2. The tag generation method according to claim 1, wherein the step of extracting the face feature vector corresponding to the person in the video to be processed comprises:

inputting an image containing a person in one frame of the video to be processed into a preset neural network model;

and taking a vector formed by the face features output by the second last layer of the neural network model as a face feature vector corresponding to the person in the video to be processed.

3. A label generation apparatus, comprising:

the first acquisition module is configured to acquire a plurality of standard face feature vectors and identity labels corresponding to the standard face feature vectors; the identity label is a unique identifier of the standard human face feature vector;

the first determining module is configured to determine identity tags corresponding to at least two standard face feature vectors with similarity greater than a preset first similarity threshold and highest similarity as identity tags corresponding to the videos to be processed, so that when the number of the same identity tags corresponding to two videos exceeds a preset number threshold, the server determines that people in the two videos are the same;

the first acquisition module is configured to specifically execute acquisition of a plurality of standard face feature vectors and an identity tag corresponding to each standard face feature vector from a pre-generated standard face library;

the standard face library is generated by the following modules:

the second extraction module is configured to acquire a plurality of sample images and extract sample face feature vectors corresponding to people in the sample images; the sample image is provided with a corresponding identity label, and the identity label is used as an identity label corresponding to the sample face feature vector;

the system comprises a first adding module, a second adding module and a third adding module, wherein the first adding module is configured to execute random selection of a sample face feature vector as a standard face feature vector, and add the standard face feature vector and a corresponding identity label to a standard face library;

a second calculation module configured to perform, for each of the remaining sample face feature vectors, calculating a similarity between the sample face feature vector and each of the standard face feature vectors added to the standard face library, respectively;

and the second adding module is configured to perform the steps of taking the sample face feature vectors with the similarity smaller than a preset second similarity threshold value as standard face feature vectors, and adding the standard face feature vectors and the corresponding identity labels to the standard face library.

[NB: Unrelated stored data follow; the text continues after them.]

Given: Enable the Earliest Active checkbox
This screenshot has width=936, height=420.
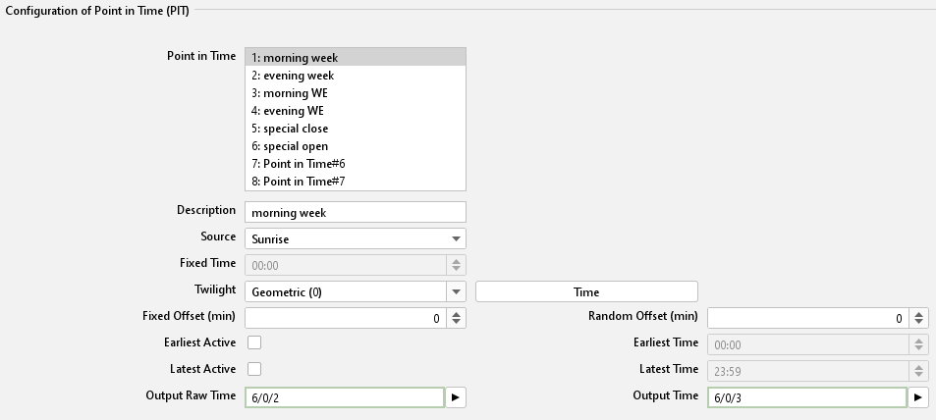Looking at the screenshot, I should [254, 342].
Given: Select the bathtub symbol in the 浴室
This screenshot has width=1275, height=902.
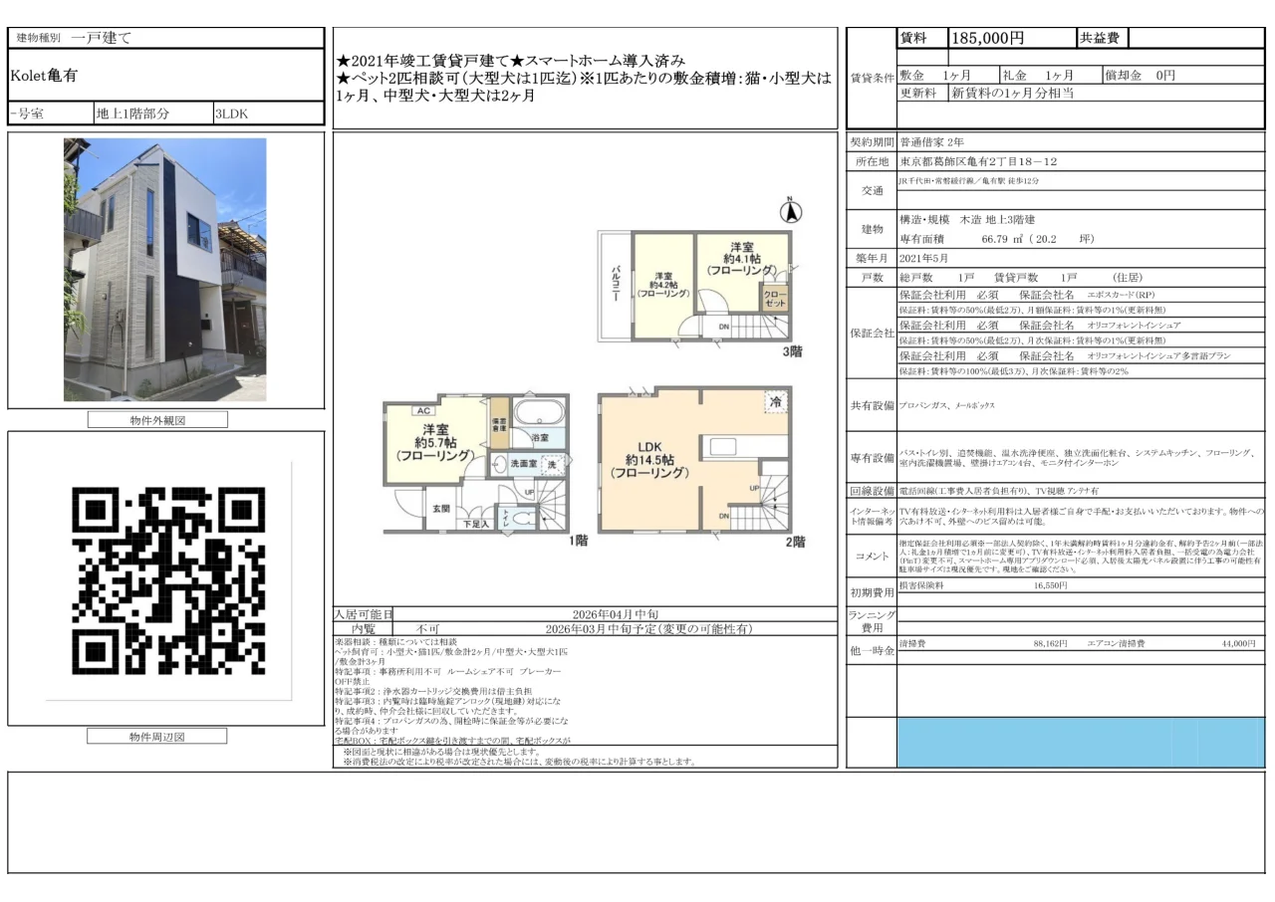Looking at the screenshot, I should click(x=537, y=412).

4. The tag generation apparatus according to claim 3, wherein the first extraction module includes:

the input unit is configured to input one frame of image containing a person in the video to be processed into a preset neural network model;

5. A server, comprising:

a processor;

a memory for storing the processor-executable instructions;

wherein the processor is configured to execute the instructions to implement the label generation method of any of claims 1 to 2.

6. A storage medium in which instructions, when executed by a processor of a server, enable the server to perform the label generation method of any one of claims 1 to 2.